==== Exercise data ====
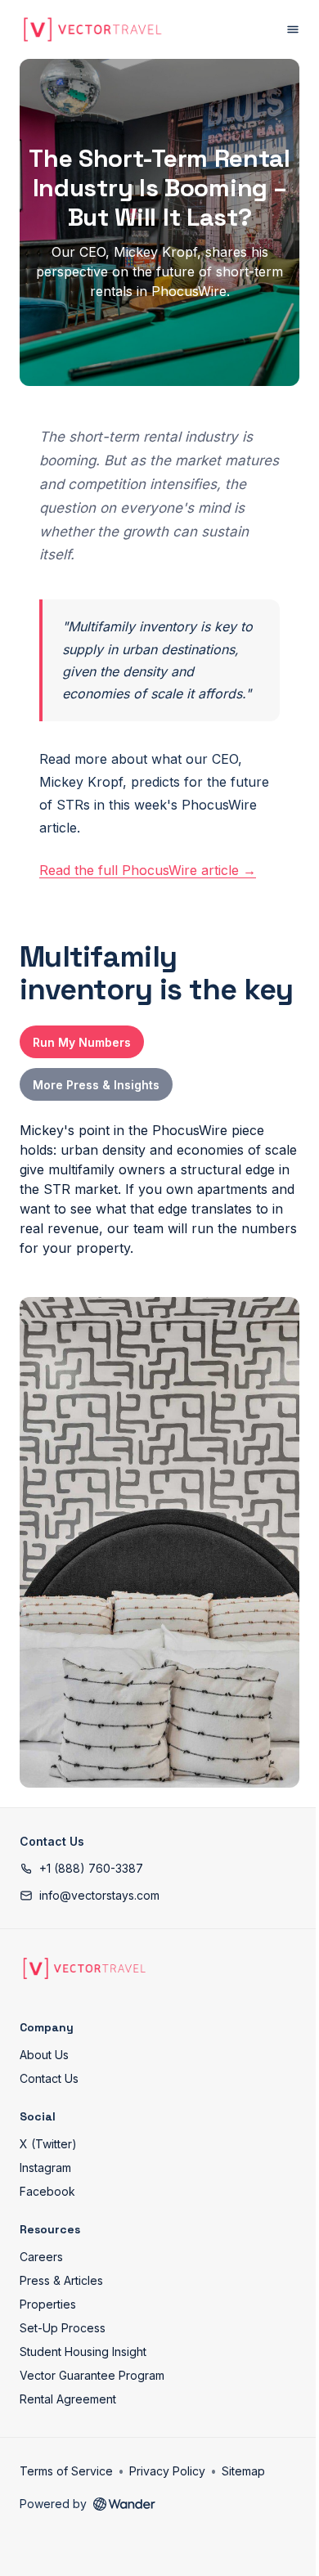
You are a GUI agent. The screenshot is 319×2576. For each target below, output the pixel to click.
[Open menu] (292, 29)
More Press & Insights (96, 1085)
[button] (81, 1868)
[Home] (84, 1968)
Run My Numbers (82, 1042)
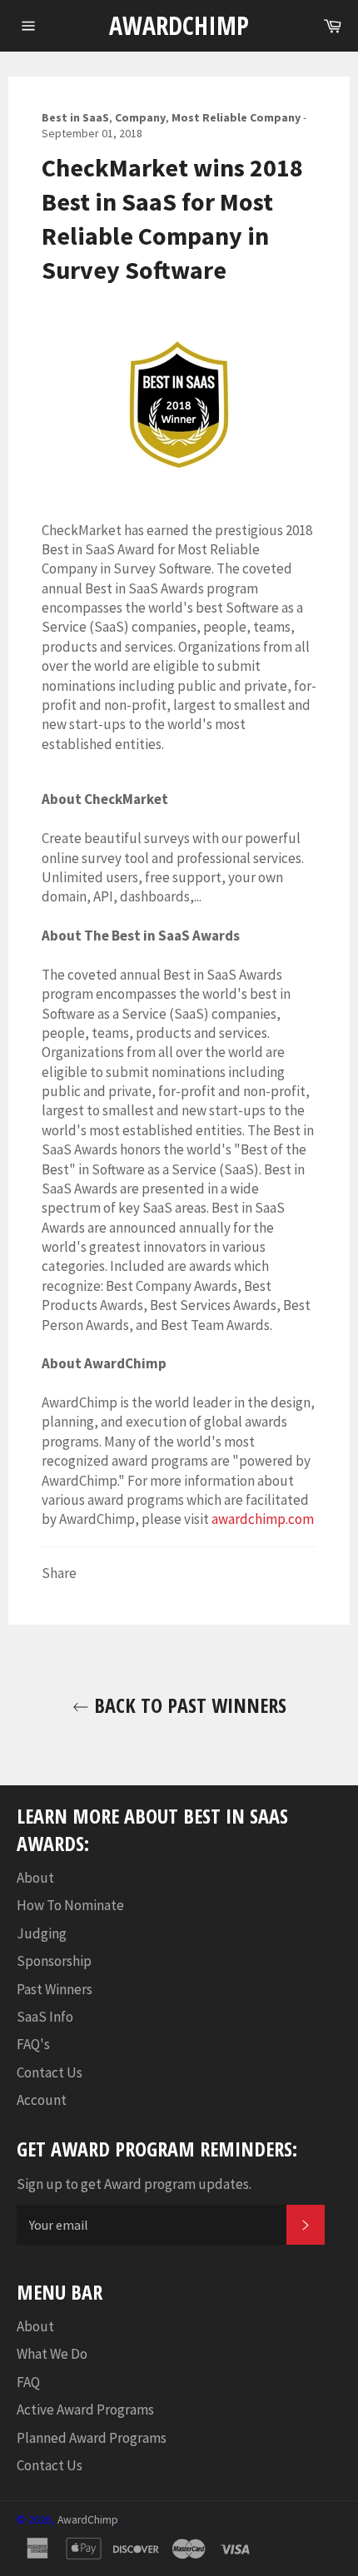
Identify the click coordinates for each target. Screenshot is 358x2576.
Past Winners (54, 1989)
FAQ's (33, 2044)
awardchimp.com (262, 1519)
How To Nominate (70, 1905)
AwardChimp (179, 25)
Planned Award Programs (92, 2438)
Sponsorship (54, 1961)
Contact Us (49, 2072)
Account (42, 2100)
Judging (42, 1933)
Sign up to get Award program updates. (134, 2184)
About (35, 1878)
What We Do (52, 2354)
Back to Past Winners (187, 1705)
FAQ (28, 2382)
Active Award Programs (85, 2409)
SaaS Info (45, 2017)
====
* _Try it_: Exactly reproduce each record, leaving out any pictures.

* _Reply to the exercise_:
You are a GUI agent. The screenshot is 319×2576. For each target below, output the pixel to click.
[Open menu] (292, 29)
More Press & Insights (96, 1085)
[button] (81, 1868)
[Home] (84, 1968)
Run My Numbers (82, 1042)
Identify the click coordinates for each target. Screenshot is 358x2576.
Past Winners (54, 1989)
FAQ's (33, 2044)
awardchimp.com (262, 1519)
How To Nominate (70, 1905)
AwardChimp (179, 25)
Planned Award Programs (92, 2438)
Sponsorship (54, 1961)
Contact Us (49, 2072)
Account (42, 2100)
Judging (42, 1933)
Sign up to get Award program updates. (134, 2184)
About (35, 1878)
What We Do (52, 2354)
Back to Past Winners (187, 1705)
FAQ (28, 2382)
Active Award Programs (85, 2409)
SaaS Info (45, 2017)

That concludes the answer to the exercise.